Worried about the possibility of an air assault on Washington, the secret service issued everyone in the White House a gas mask, including Roosevelt. According to agent Frank Wilson, the President's mask "was tied to his wheel chair so that it would be ready for immediate use at all times." Agents installed a device "to guard against the presence of radium which may be used in an attempt to injure the President." The secret service also created ten safe houses in the Washington D.C. area where they could take FDR in the event of an attack. If necessary, a plane stood ready to whisk him away from D.C.
An army of engineers, electricians, and technicians descended on the White House in the hours after Pearl Harbor installing new equipment and updating communications. Engineers installed an emergency backup power plant to supply current in the event of a power failure. Technicians installed a more elaborate phone system that would connect the White House switch board with the U.S. Park Police and the Army reserve troops now stationed in the Treasury Building.
The added security measures failed to satisfy Treasury Secretary Henry Morgenthau, who decided to conduct his own inspection of White House security on the evening of December 7. He was shocked by what he found. "I just made an inspection ... and in the whole rear of the White House only three men," he complained to the secret service. "Anybody could take a five ton truck with 20 men and they could take the White House without any trouble."
FDR's planned war address the next day presented the secret service with an unprecedented situation. They were convinced that Japanese or German assassins were waiting along the route down Pennsylvania Avenue. How could they transport Roosevelt safely to the Capitol and back to the White House? They depended on careful planning and some assistance from one of the nation's most notorious gangsters.

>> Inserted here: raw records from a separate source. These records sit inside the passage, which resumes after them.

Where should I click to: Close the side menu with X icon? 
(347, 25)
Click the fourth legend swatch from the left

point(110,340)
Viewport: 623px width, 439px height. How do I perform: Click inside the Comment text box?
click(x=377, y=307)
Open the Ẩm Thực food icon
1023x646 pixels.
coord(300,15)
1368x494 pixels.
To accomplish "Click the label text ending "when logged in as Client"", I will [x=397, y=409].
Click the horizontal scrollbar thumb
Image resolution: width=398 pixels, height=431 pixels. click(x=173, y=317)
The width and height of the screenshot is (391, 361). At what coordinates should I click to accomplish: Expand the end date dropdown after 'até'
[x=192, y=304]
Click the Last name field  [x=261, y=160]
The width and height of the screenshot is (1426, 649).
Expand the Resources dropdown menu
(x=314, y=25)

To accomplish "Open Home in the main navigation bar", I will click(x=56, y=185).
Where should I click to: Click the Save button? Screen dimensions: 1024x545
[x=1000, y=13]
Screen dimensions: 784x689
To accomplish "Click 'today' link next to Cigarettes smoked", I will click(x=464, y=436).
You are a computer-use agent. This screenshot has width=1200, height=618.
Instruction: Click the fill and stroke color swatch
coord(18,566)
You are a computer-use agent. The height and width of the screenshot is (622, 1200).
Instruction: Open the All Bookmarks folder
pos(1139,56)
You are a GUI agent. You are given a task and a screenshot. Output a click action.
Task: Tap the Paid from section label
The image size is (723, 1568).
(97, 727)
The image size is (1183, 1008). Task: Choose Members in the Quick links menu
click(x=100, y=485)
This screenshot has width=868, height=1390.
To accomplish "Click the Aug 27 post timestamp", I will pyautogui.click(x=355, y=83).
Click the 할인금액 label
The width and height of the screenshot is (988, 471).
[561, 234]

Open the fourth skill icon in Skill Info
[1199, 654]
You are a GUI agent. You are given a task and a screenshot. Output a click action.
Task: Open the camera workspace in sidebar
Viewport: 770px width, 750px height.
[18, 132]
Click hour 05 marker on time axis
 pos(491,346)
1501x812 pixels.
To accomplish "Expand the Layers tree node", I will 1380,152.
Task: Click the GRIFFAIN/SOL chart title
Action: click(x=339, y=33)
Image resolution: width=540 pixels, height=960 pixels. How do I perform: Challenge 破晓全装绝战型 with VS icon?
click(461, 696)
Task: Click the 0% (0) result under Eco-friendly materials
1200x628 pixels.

Never before had a president been so well protected. There were more secret service agents and police gathered around FDR than at any other time in his presidency, including his three Inaugurals. Many agents carried sawed off shotguns. Despite the cold weather, they decided not to wear topcoats because they feared the extra clothing would hamper their ability to draw their .38 service revolvers.
As he emerged from the White House shortly after noon, Roosevelt must have been surprised to see a shiny black limousine waiting to transport him to the Capitol. Since government rules prevented spending more than $750 for a single automobile, the president did not have an armored car.
As Roosevelt approached the car he said to Reilly, "What's that thing, Mike?"
"Mr. President, I've taken the liberty of getting a new car. It's armored, I'm afraid it's a little uncomfortable, and I know it has a dubious reputation."
"Dubious reputation?" FDR asked inquisitively.
"Yes, sir. It belonged to Al Capone. The Treasury Department had a little trouble with Al, you know, and they got it from him in the subsequent legal complications. I got it from Treasury."
Roosevelt seemed amused. "I hope Mr. Capone doesn't mind," he said.